======== Records to process

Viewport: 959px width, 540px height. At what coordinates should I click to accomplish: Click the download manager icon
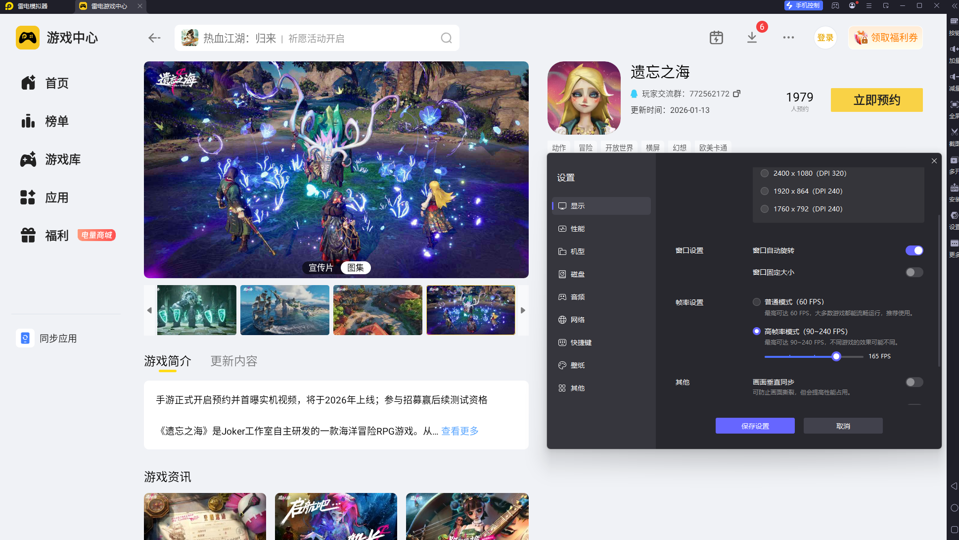[752, 38]
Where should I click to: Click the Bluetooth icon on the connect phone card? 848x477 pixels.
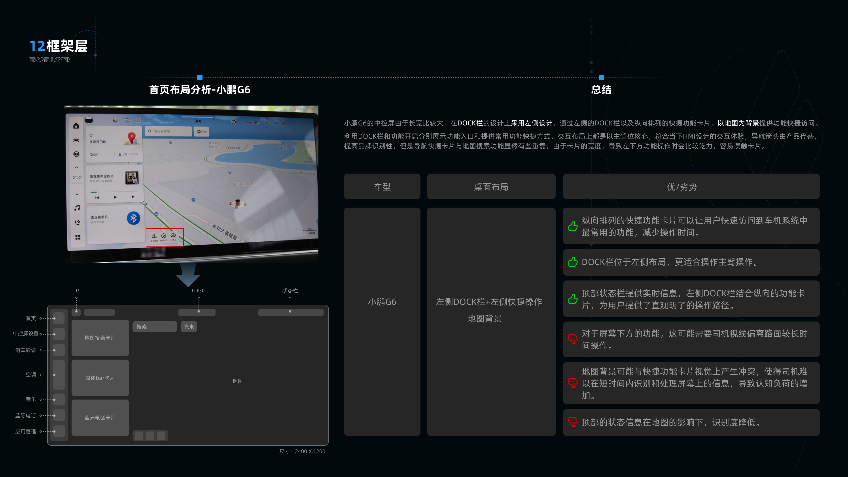pos(134,218)
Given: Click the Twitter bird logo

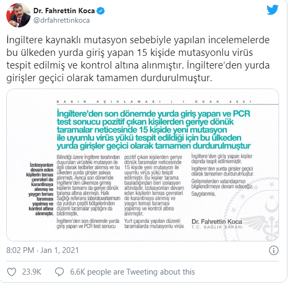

================

(Problem to solve)
Rewrite all of the material above, swapping every "icon" for "button" and leaving everything else unchanged. Leave the pictures out.

(Answer for the task)
Viewport: 959px width, 540px height. At what coordinates should I click to accomplish: Click the download manager button
[752, 38]
Where should I click to: Click the Bluetooth button on the connect phone card? 848x477 pixels.
pos(134,218)
Given: Click the Twitter bird logo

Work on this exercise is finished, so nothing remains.